Conrad Praetzel Adventures into Nothingness (Paleo Music)

Much like the cover of the album, the sound here is an impressionistic smear of colors and tones. These nine tracks feel strongly rooted in real sounds, possibly guitar and feedback sourced, but heavy processing and flux have left rich but transitory passages of scattered moods across Adventures into Nothingness. Sure, there are rhythms and recurring melody parts, but the key feeling here is one of shifting abstract ambiance. The sounds used here might be at the softer end of the spectrum, but there’s nothing coffee table or ‘contemporary ambient’ about what Praetzel has done with these environments.

Me Lost Me Seedling / Daydreaming (Butterfly Effect)

A standalone two-track seven inch from Me Lost Me on Darlington’s Butterfly Effect Singles Club, it’s “Seedlings,” which unofficially claims the lathe’s A Side spot. Opening with percussive creaks of creaking dawn shadows and bright morning notes, Me Lost Me is in more pensive and electronic territory here than her recent The Circle Dance release. The song moves on a stumbling lope as its elements unstiffen and spread, rising and falling like breath. Glitches and echoes fill the space between a pulsing bass line and a bone-click rhythm, giving way to a repeated climax of Jayne Dent’s earworm melody line. A song about future-proofing for hope that still sits sad amongst a City’s shadowy spires. 

Topographies Tied / Arch (Self-Released)

A pair of fairly equally weighted pieces of post punk/coldwave throb, “Tied” and “Arch,” do the Technique / Pornography machine and guitar thing with confidence, dry ice, and neon on skin. “Tied” is more of a forward-moving sound that’s more mid-morning timescape than the aforementioned genre’s usual dawns or dusks. A stark piece of New Order/Cure romanti/melodi-cism, this single has more of a live feel than 2020’s Ideal Form; less austere and more physical. More stripped than its counterpart, “Arch” is just as propulsive but perhaps a little more obviously rooted in classic synth pop.

Haar “Up To A Love” (Self-Released)

This standalone single starts and ends with the kind of welcoming background hiss that makes me want to cup my hands over my earbuds to close the non-Haar world out. With gentle electronic sighs and guitar lines that swoop and circle like murmurations, “Up To A Love” sways in the same footprints in the sand as this year’s debut album did. Resolutely DIY, the song reflects on snatched moments of big thoughts, equal parts wonder and gratitude, something solid and still ungraspable.  

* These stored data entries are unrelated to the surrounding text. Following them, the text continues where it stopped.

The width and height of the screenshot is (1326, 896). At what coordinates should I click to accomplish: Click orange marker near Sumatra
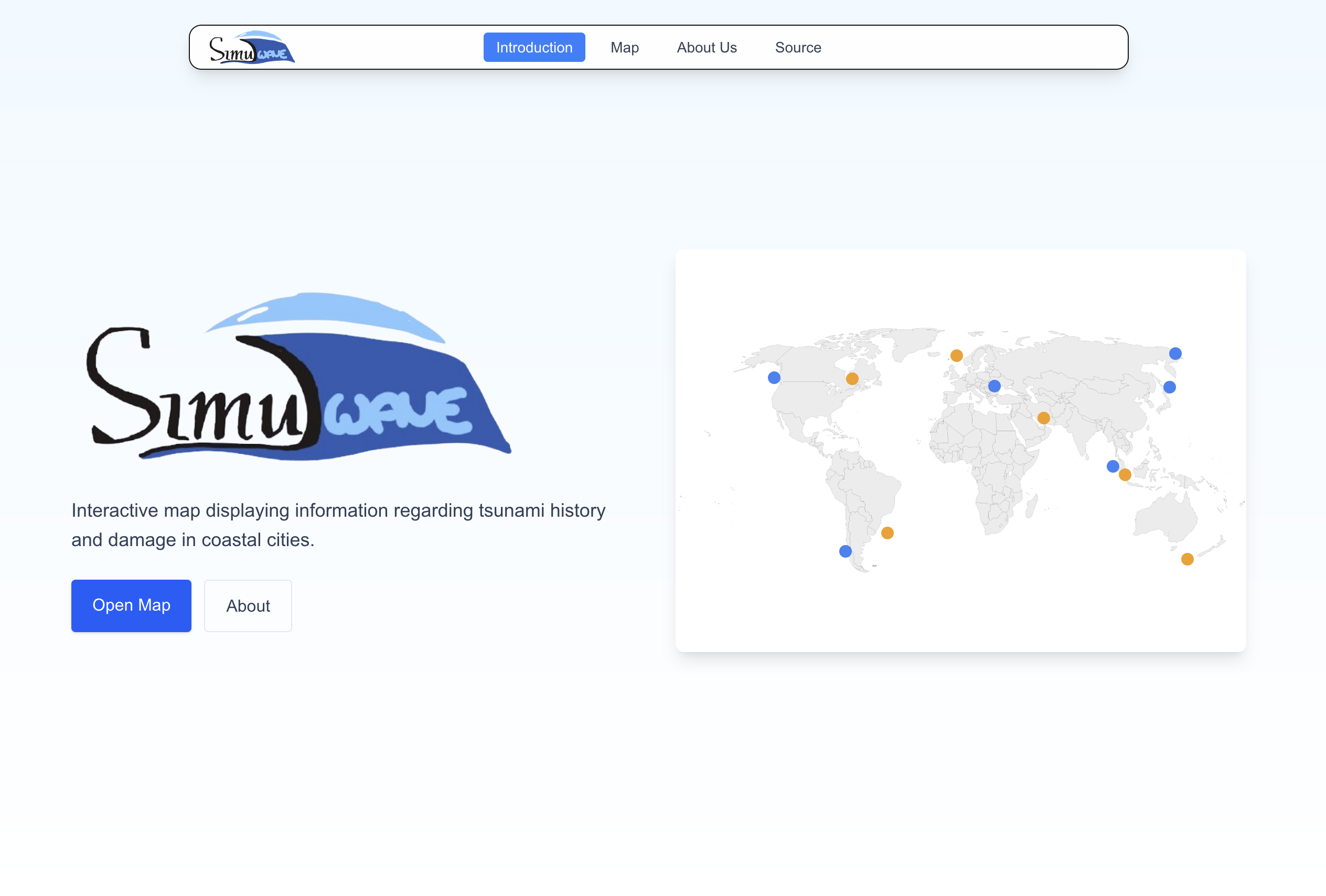coord(1125,474)
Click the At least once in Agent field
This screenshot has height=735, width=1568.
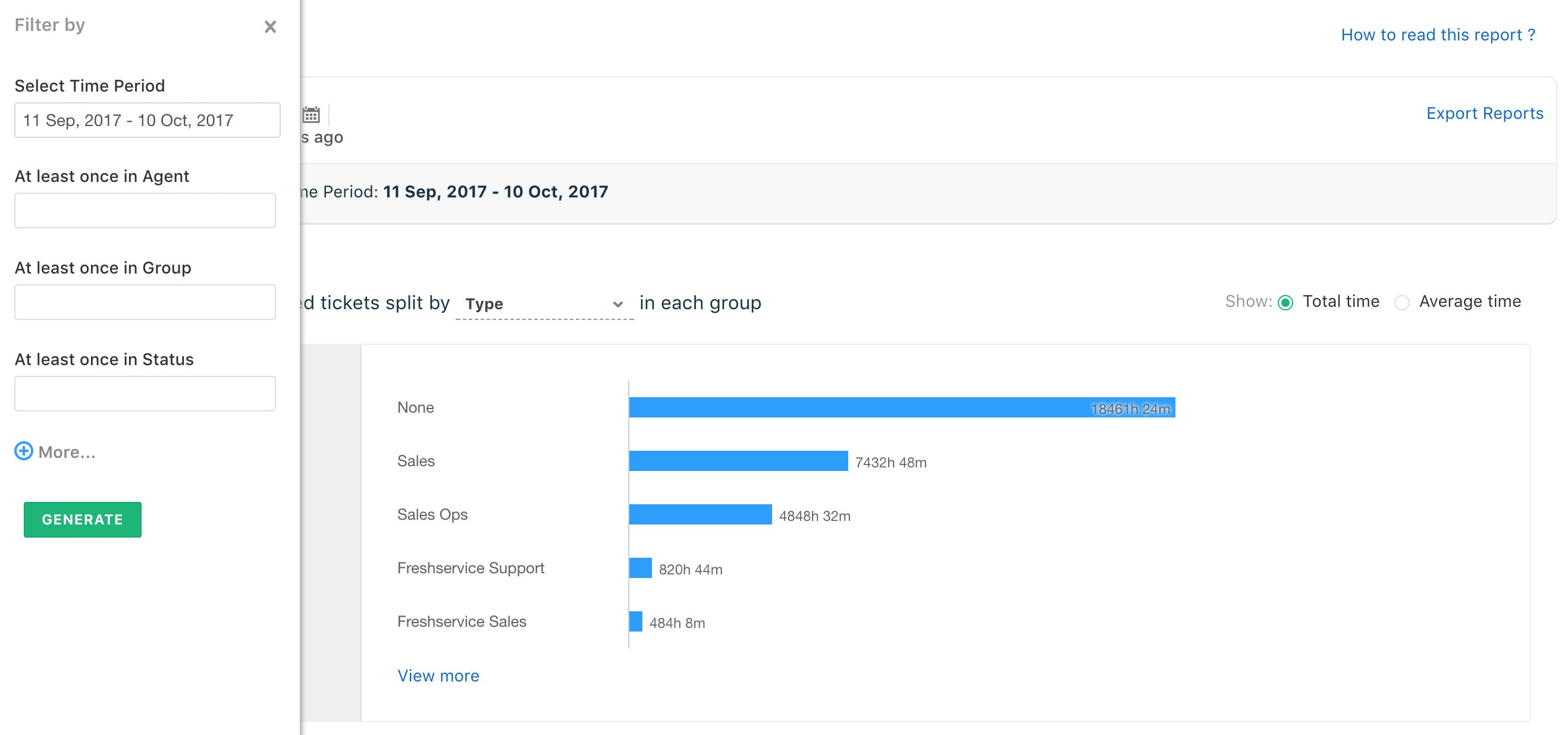coord(145,211)
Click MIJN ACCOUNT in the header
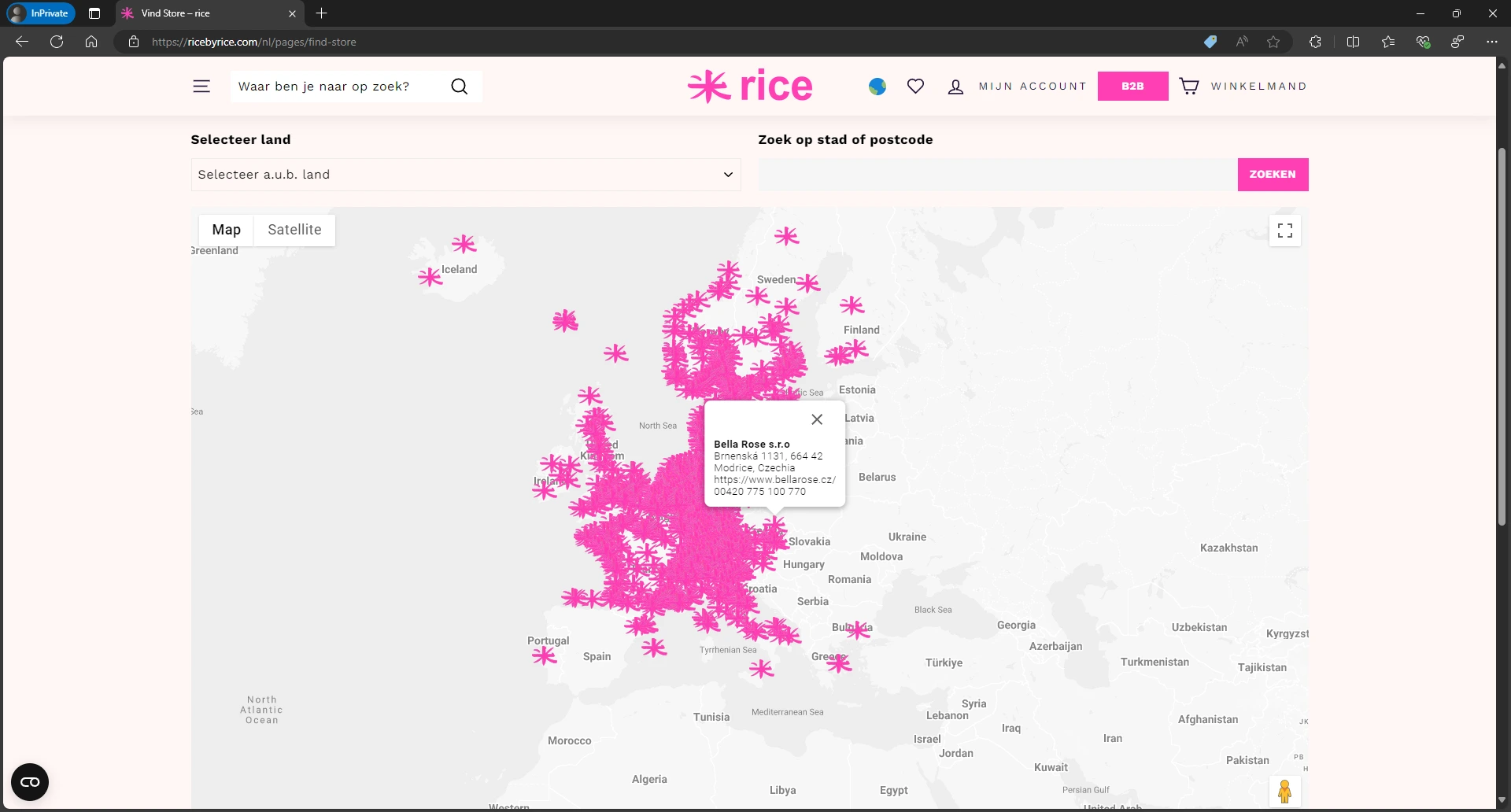The height and width of the screenshot is (812, 1511). coord(1032,87)
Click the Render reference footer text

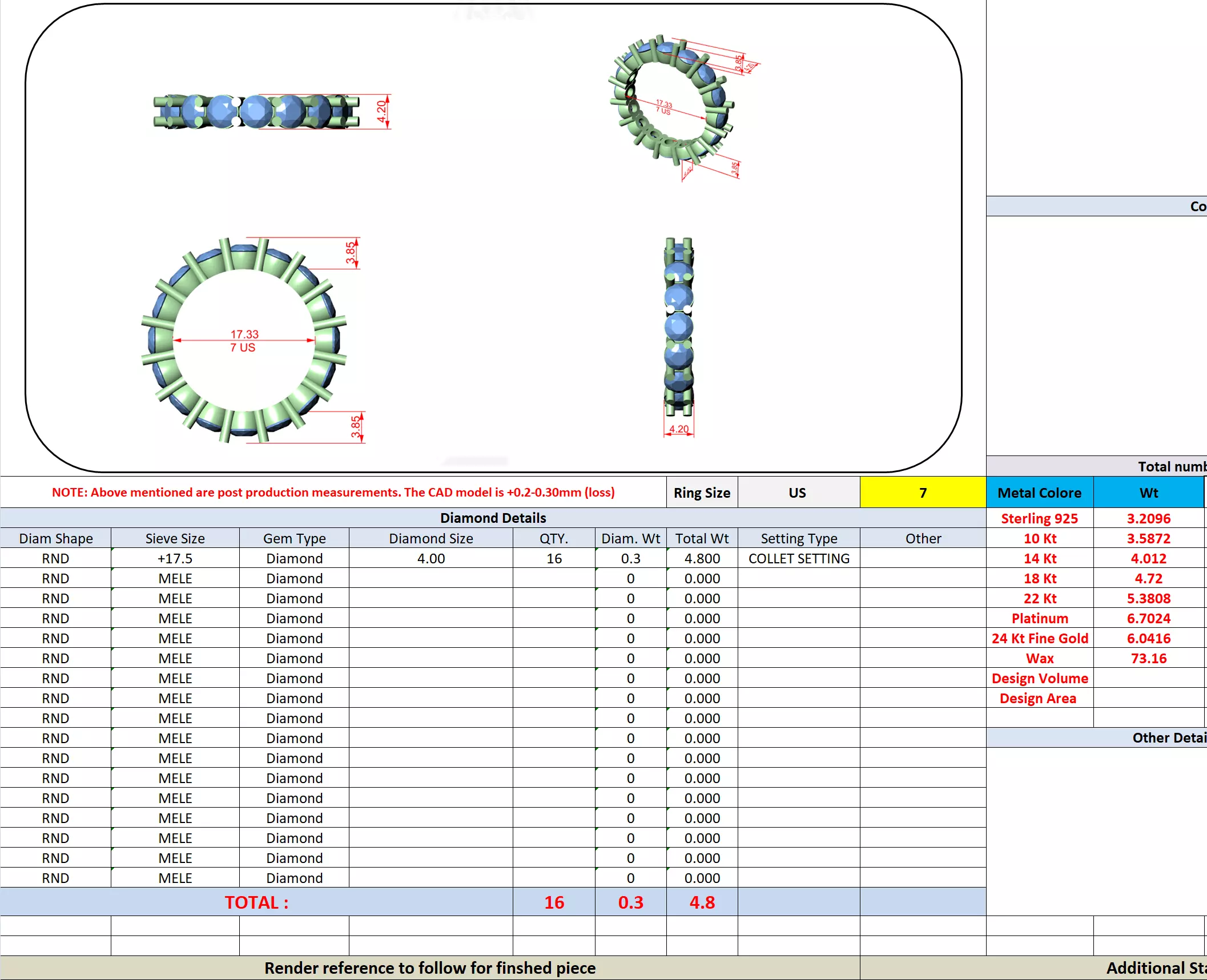[x=429, y=968]
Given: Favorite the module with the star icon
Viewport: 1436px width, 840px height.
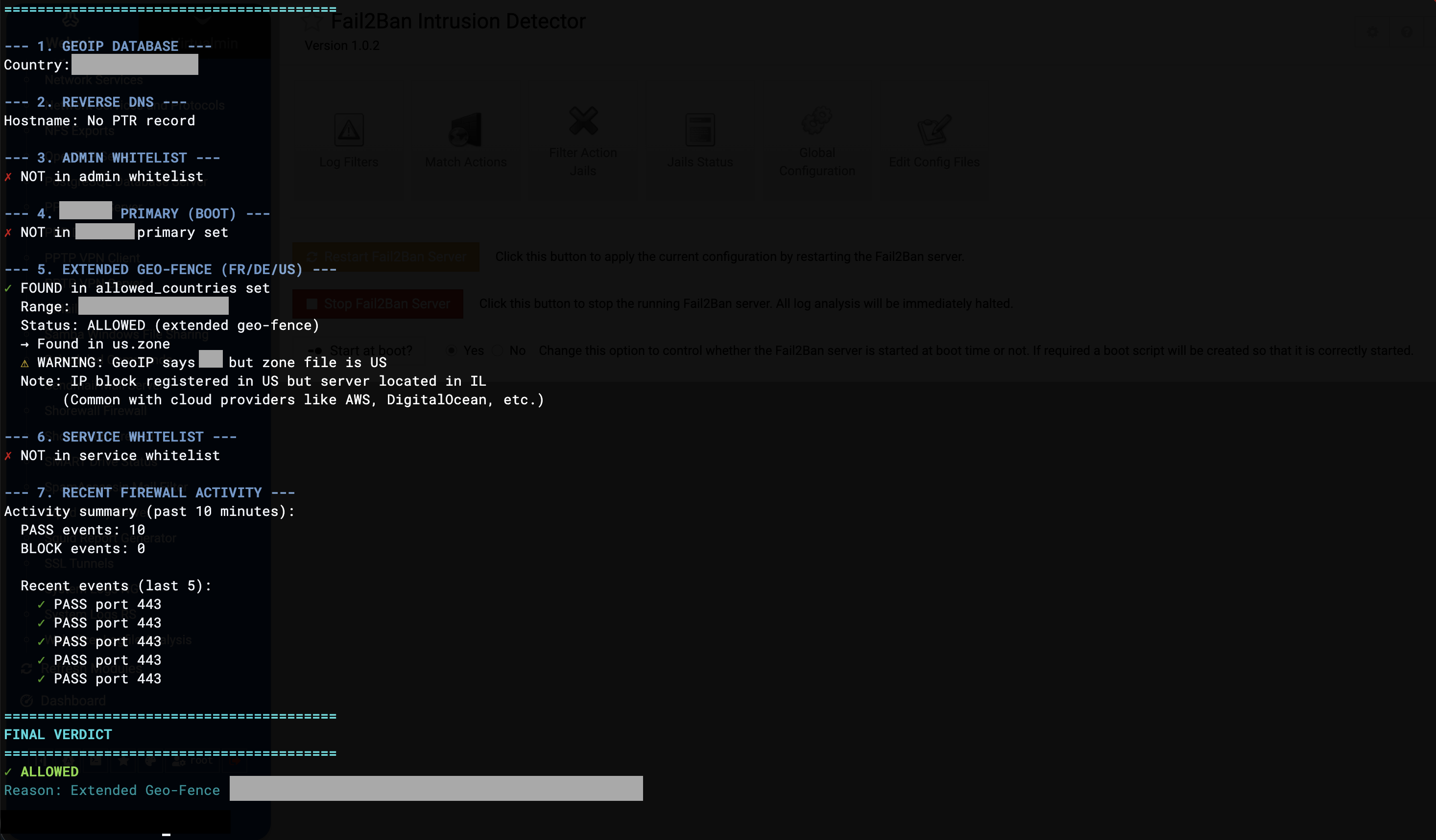Looking at the screenshot, I should click(311, 22).
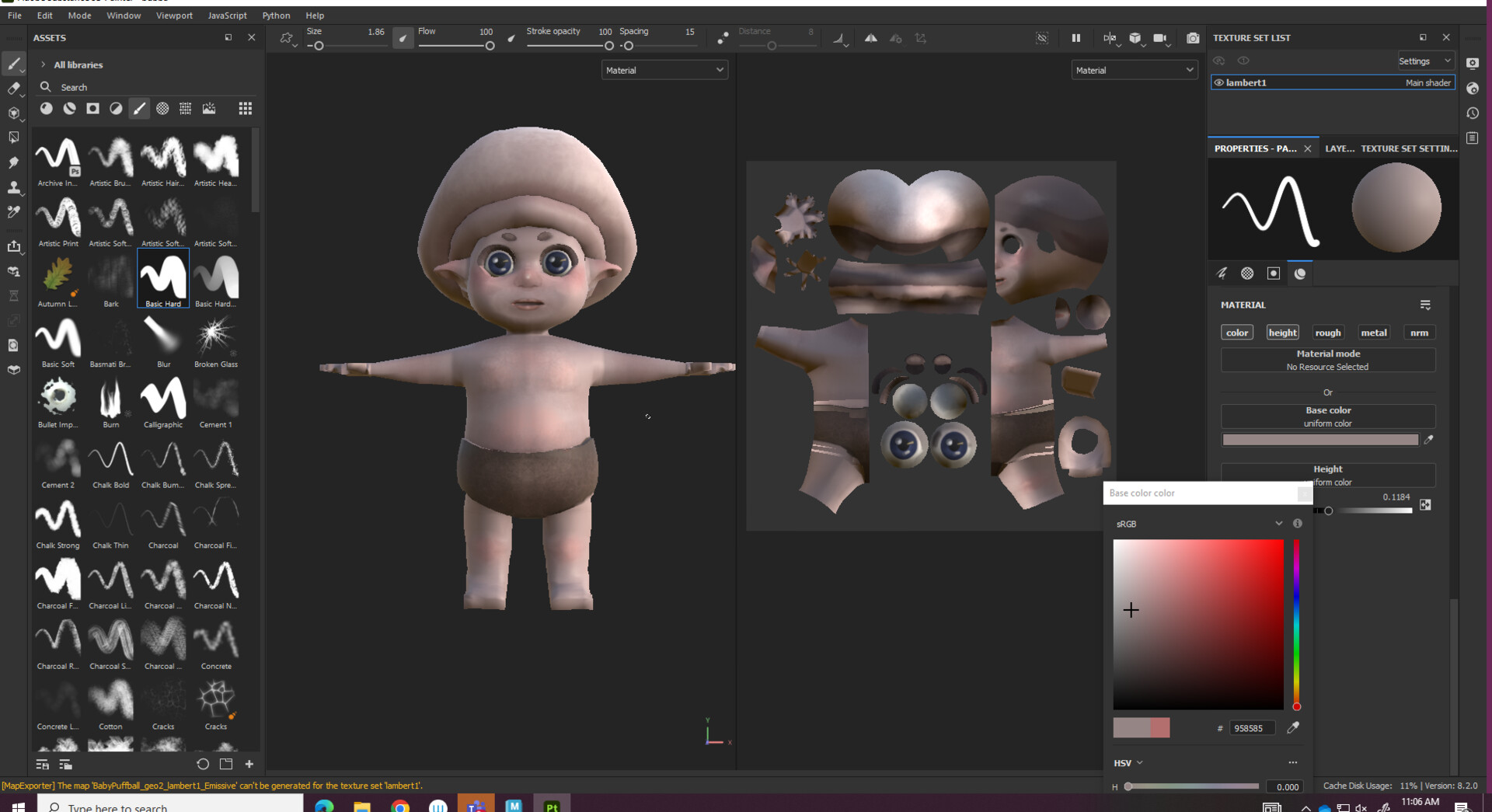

Wino Lodge Ouster Crawling (Chocolate Monk)

A new Karen Constance / Dylan Nyoukis project named after their studio/home, and this is their debut splat. A single 32-minute aural centipede, segmented with all the usual Chocolate Monk elements, this is a churn you can’t relax into. The bastards even drop some wtf smash-and-clanks into the right speaker prompting a pause and real-world investigation into the source of the sounds. Always queasily human with twittering layers of greasy sounds, there are few artists still as consistently prolific and rewarding as this pair. More than a good handful of this single ejection’s chunks are startlingly good, even conventionally melodic, and flit past far too quickly. They are still the same old duo, and they still sound like a food poisoning nightmare that you want to go back to.

Chat Pile Tenkiller / Lake Time (Flenser)

Currently being lauded by everyone and their nan, this cassingle by brutal guitarrorists Chat pile is the kind of thing that lifts bands to the top of their prospective underground. A Slint/Melvins mongrel, “Tenkiller,” is a song that stumbles around, losing blood like it just got planted across the side of the head by a coal shovel. It’s a massive, pounding clot of a song, an angry bleached piece of cinema that peaks around 2:50. Further evidence that guitars can still deliver where even HNW fears to tread. Someone botch-cloned an angry hungover Albini and gave him the swagger of The Bad Seeds. I can’t stop rewinding it, so I’ve no idea what the hell “Lake Time” is. All I know is – Oklahoma must be a complete fucking shithole [you have no idea – Ed.].